▶ What needs to be done
Instruction for the entries that follow: retype exactly the lines from the line with "Costos de envío (180, 1264)" to the line with "[Add to friends] (299, 76)", both included, and omit all others.

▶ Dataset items
-- Opening Marker --
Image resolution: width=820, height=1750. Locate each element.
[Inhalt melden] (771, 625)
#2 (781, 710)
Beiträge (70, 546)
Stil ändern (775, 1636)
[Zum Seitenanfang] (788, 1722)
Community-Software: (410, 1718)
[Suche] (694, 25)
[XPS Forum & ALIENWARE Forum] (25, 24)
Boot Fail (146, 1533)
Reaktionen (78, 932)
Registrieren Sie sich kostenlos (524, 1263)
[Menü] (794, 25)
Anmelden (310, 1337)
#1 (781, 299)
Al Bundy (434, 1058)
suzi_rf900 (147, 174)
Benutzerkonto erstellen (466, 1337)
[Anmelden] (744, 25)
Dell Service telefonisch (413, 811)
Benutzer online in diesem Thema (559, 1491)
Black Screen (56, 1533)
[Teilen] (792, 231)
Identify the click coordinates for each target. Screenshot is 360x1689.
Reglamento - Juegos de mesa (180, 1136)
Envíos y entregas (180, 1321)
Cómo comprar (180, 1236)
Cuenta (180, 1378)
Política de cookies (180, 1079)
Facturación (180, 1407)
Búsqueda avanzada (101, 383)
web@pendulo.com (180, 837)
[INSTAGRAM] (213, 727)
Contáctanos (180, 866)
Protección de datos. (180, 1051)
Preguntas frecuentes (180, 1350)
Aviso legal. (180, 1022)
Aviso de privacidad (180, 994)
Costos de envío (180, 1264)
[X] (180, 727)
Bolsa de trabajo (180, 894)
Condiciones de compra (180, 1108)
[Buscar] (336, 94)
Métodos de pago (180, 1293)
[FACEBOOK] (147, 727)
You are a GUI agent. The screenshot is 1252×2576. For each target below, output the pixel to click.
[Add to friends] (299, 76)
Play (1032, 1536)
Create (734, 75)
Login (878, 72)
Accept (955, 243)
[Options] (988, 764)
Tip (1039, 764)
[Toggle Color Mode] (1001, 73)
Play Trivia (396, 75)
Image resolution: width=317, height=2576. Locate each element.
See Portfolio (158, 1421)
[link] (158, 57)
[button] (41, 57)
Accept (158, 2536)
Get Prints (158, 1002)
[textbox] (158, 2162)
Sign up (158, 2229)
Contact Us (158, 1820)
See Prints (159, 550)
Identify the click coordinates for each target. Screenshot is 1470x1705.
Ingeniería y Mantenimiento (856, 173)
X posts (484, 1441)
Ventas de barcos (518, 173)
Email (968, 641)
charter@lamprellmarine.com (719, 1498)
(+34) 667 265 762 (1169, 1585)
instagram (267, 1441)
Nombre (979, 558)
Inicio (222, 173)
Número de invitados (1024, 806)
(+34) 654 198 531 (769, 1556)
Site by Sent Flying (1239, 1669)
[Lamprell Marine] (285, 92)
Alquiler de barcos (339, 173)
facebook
-- Closing Marker --
▶ Response to this exercise
Costos de envío (180, 1264)
[X] (180, 727)
Bolsa de trabajo (180, 894)
Condiciones de compra (180, 1108)
[Buscar] (336, 94)
Métodos de pago (180, 1293)
[FACEBOOK] (147, 727)
You are a GUI agent. The screenshot is 1252×2576. For each target below, output the pixel to click.
[Add to friends] (299, 76)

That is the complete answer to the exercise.